Murphy stepped up to the conn and tapped Tarkowski on the shoulder.
“Glad we found you. Captain. We’re at depth one five zero feet, no contacts, course zero seven zero, speed five knots. Request to come up to periscope depth and snorkel, sir.”
Murphy glanced at the sonar repeater console above the Pos One firecontrol console. The waterfall display was clean, no telltale streaks showing noise of surface ships. Murphy nodded.

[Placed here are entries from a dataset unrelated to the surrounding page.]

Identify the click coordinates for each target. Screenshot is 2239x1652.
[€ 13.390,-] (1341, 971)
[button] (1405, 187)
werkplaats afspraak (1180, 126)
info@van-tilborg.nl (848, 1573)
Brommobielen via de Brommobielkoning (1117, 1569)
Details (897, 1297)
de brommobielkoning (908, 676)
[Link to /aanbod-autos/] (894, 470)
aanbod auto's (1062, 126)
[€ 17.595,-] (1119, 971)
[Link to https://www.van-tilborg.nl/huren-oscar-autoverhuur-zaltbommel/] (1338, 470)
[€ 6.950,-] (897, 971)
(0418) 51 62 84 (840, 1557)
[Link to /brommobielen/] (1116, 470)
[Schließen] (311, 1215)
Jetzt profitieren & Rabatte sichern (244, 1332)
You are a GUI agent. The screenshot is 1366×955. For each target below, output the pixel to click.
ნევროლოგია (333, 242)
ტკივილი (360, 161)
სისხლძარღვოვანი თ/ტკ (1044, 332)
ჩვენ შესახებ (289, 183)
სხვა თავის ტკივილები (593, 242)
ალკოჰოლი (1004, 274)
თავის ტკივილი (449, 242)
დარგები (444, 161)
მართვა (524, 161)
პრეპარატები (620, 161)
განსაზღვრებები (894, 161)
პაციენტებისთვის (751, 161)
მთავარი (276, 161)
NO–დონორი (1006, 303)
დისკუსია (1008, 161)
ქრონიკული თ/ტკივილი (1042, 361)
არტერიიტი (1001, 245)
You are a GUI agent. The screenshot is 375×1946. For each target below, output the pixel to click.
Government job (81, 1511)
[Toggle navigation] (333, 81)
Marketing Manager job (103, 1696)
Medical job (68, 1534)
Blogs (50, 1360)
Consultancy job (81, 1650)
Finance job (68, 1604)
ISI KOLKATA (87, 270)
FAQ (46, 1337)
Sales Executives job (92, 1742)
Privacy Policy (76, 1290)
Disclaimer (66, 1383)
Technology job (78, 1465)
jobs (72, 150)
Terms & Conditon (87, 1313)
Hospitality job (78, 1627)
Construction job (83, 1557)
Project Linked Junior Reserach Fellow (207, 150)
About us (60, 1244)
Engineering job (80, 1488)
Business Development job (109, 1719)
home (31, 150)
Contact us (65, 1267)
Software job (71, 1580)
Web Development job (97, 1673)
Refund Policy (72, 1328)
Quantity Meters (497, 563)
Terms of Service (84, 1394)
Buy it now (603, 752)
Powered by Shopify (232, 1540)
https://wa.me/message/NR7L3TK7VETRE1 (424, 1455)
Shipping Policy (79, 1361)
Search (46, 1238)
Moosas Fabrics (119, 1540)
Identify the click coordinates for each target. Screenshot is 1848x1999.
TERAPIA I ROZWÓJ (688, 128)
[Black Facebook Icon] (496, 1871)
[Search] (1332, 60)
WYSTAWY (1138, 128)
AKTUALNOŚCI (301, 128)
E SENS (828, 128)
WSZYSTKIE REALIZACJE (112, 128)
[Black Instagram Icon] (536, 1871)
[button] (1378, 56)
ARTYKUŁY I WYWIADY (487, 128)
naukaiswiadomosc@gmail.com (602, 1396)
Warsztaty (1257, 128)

“Offsa’deck, proceed to periscope depth and snorkel when you’re ready.”
“Aye, sir,” Tarkowski replied.
“Dive, make your depth six zero feet. Lookaround number-two scope.”
The ship again took on an up-angle as Tarkowski drove to the surface. Murphy watched as the young lieutenant commander raised the type-20 periscope and began rotating it in furious circles, looking above for surface contacts. On the forward bulkhead of the room a television monitor showed the view out the periscope, complete with crosshairs and range divisions.
Murphy watched, seeing only the underside of the waves high above as the ship ascended.
“Eight zero feet, sir,” the Diving Officer called from a seat behind the airplane-style controls of the ship control panel. The underside of the waves in the television screen grew closer. Tarkowski continued circling at the periscope, trying to avoid colliding with any surface ships.
“No shapes or shadows,” Tarkowski said, his words muffled by his face being pressed against the periscope.
“Scope’s breaking … scope’s breaking …”
On the television, the view was white as waves broke against the periscope lens, the foamy water blocking vision.
“Scope’s clear.”
Suddenly the foam vanished, and the view showed the crisp blue waves of the Pacific spinning by as the periscope was rotated in three full circles.